Happy Pub Day to A Teen’s Guide to Gut Health: The Low-FODMAP Way to Tame IBS, Crohn’s, Colitis, and Other Digestive Disorders! Here is an accessible guide to the science-backed low-FODMAP diet that speaks to the unique concerns of teens managing digestive distress.
Fermentable Oligosaccharides Disaccharides Polyos Monosaccharides are those pesky, difficulty-to-digest carbs known collectively as FODMAPs. (Click the image to the right to enlarge an infographic explaining exactly what they are!) Relatively recently, we have realized that what many thought was gluten-sensitivity is actually FODMAP-sensitivity. Since then, a low-FODMAP diet has quickly becoming a first-line defense for IBS and other digestive disorders.
Digestive disorders including IBS, Crohn’s disease, and colitis can be especially difficult for teens. Finding the right diagnosis is tough and symptoms can be embarrassing and awkward to talk about. Teens with poor gut health can struggle in school due to repeat absences, and often experience anxiety and depression as well. With A Teen’s Guide to Gut Health by registered dietician Rachel Meltzer Warren, teens have a resource to help them navigate their digestive trouble.
Meltzer Warren’s book is written in a clear and fun manner to help demystify FODMAPs for teens. She outlines a two-part elimination diet to help them identify exactly which foods cause them discomfort, because not all FODMAP-rich foods affect everyone the same way. There are also survival guides to help teens deal with tough food situations: no more hiding from the cafeteria, dodging dinner invitations, or staring at restaurant menus with fear (she provides a guide to many cuisines, from Chinese to Italian!). Plus, there are 30 low-FODMAP recipes easy enough for teens to make for themselves, and an entire chapter devoted to answering questions from real teens—no matter how embarrassing!
In honor of the book’s publication, we are sharing one of the delicious, teen-friendly, and of course, low-FODMAP, recipes!
Mini Polenta Pizzas
Serves 1 // Prep Time: 5 Minutes // Cook Time: 28 Minutes
These mini pizzas are easy to make; they also taste great and are fun to eat—perfect for a night when you’re on your own for dinner or the rest of your family is eating something that’s off limits. Ready-to-eat polenta is a versatile ingredient that works well crisped up to use as a pint size pizza crust. Serve these little pizzas with a side salad to balance out your plate.
- Half 18-ounce (255 g) log prepared polenta
- Nonstick cooking spray
- 1⁄2 cup (120 ml) low-FODMAP marinara sauce or canned chopped tomatoes
- 1⁄2 cup shredded mozzarella cheese
Optional toppings: 1⁄4 cup (30 g) cubed chicken breast, 1⁄4 cup (30 g) sliced black or green olives, 1⁄4 cup (35 g) chopped pineapple, 1⁄4 cup (55 g) sliced canned mushrooms (see note), 1⁄4 cup (20 g) chopped eggplant, sautéed.

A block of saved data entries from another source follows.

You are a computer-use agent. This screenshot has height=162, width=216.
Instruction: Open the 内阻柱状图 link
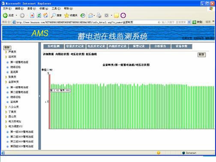coord(62,54)
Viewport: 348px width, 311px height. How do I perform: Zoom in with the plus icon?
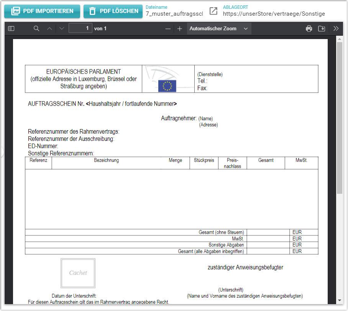click(x=179, y=29)
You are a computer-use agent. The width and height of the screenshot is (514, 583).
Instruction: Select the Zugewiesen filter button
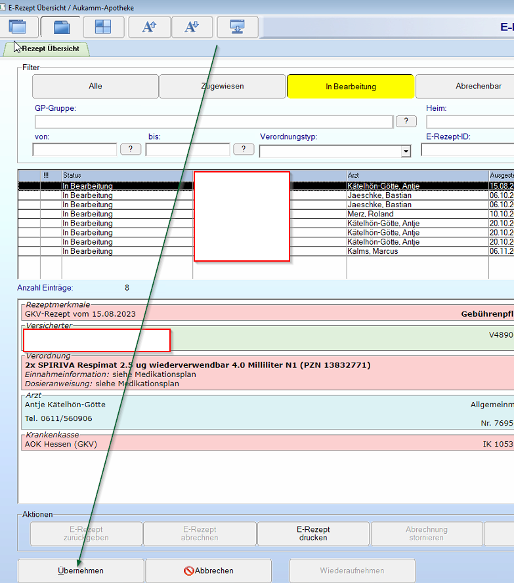point(223,87)
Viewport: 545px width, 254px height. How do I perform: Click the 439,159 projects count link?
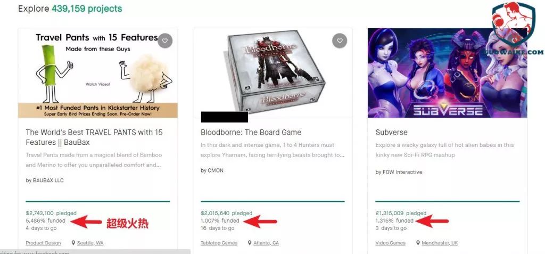pyautogui.click(x=87, y=9)
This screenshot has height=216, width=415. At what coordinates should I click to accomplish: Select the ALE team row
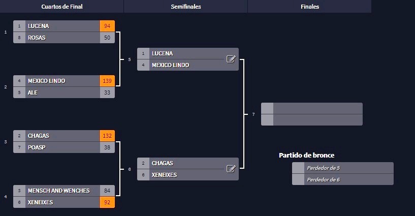point(62,92)
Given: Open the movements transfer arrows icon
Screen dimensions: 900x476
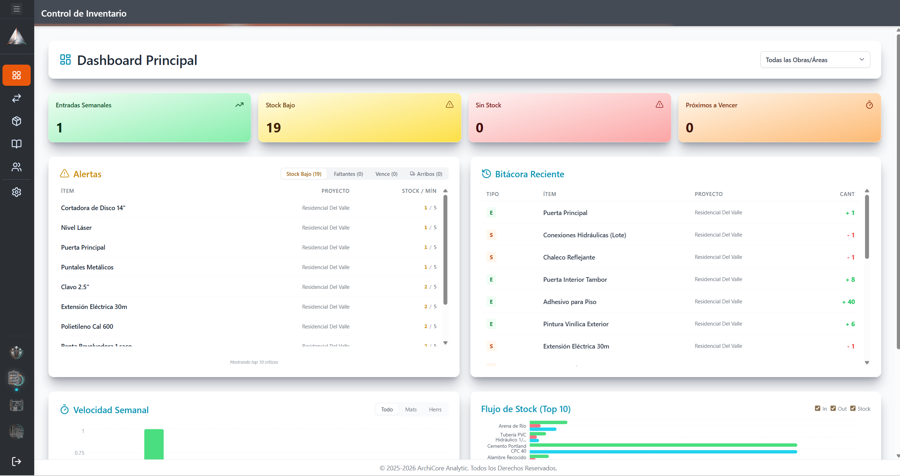Looking at the screenshot, I should [17, 98].
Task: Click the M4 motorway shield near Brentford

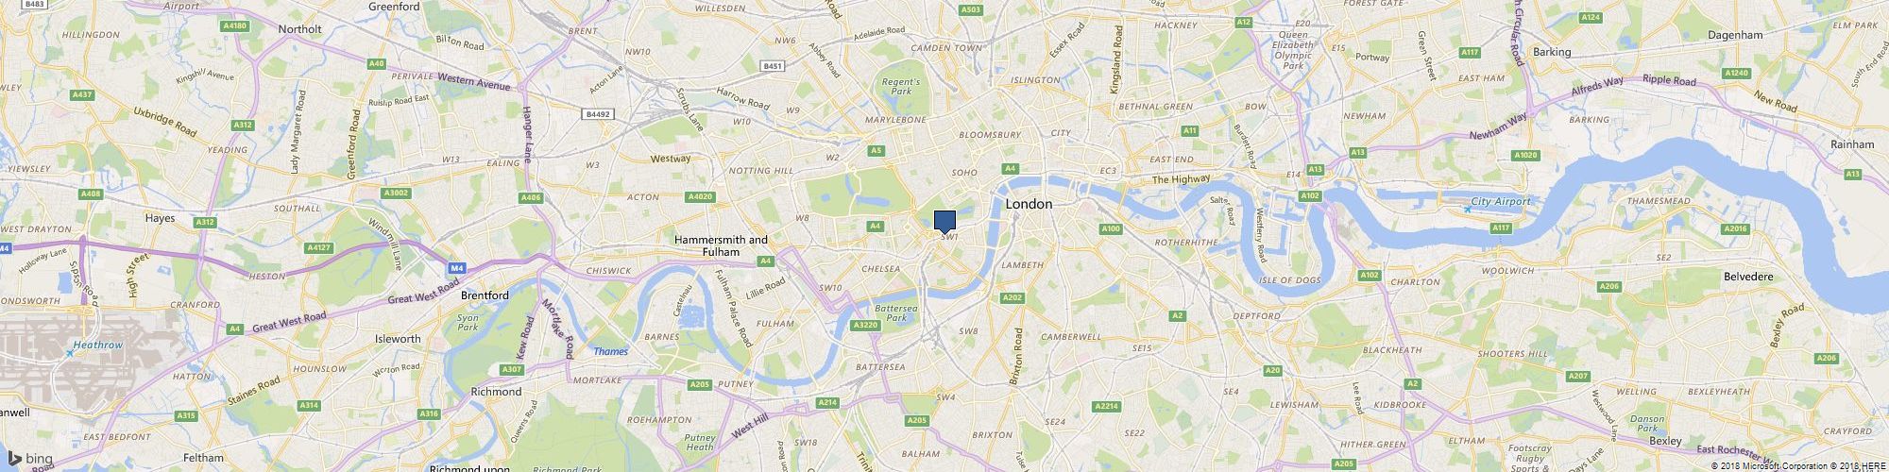Action: pyautogui.click(x=457, y=268)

Note: Fresh mushrooms are high FODMAP, but canned ones are OK.
1) Preheat the oven to 375°F (190°C). Spray a baking sheet with cooking spray.
2) Slice the polenta into 1⁄2-inch (1.25 cm) rounds and place on the prepared baking sheet.
3) Bake for 25 minutes, flipping once halfway through, or until lightly browned on both sides. Carefully remove the baking sheet from the oven.
4) Preheat the broiler.
5) Spoon a bit of sauce and a sprinkle of cheese on each slice of polenta. Add optional toppings if using.
6) Broil the pizzas 1 to 2 minutes, until the cheese has melted.
Per serving (without additional toppings): 240 calories, 15.5 g fat (6 g saturated fat), 12.5 g carbs, 687 mg sodium, 1.5 g fiber, 12 g protein
Rachel Meltzer Warren, MS, RDN is a writer and nutrition counselor working with teens and adults in New York and nearby. She is the author of The Smart Girl’s Guide to Going Vegetarian and serves as a consultant for education programs like the Harlem Children’s Zone, where she develops and teaches classes on nutrition and wellness. She has contributed to Women’s Health, Shape, Vegetarian Times, Good Housekeeping, and more.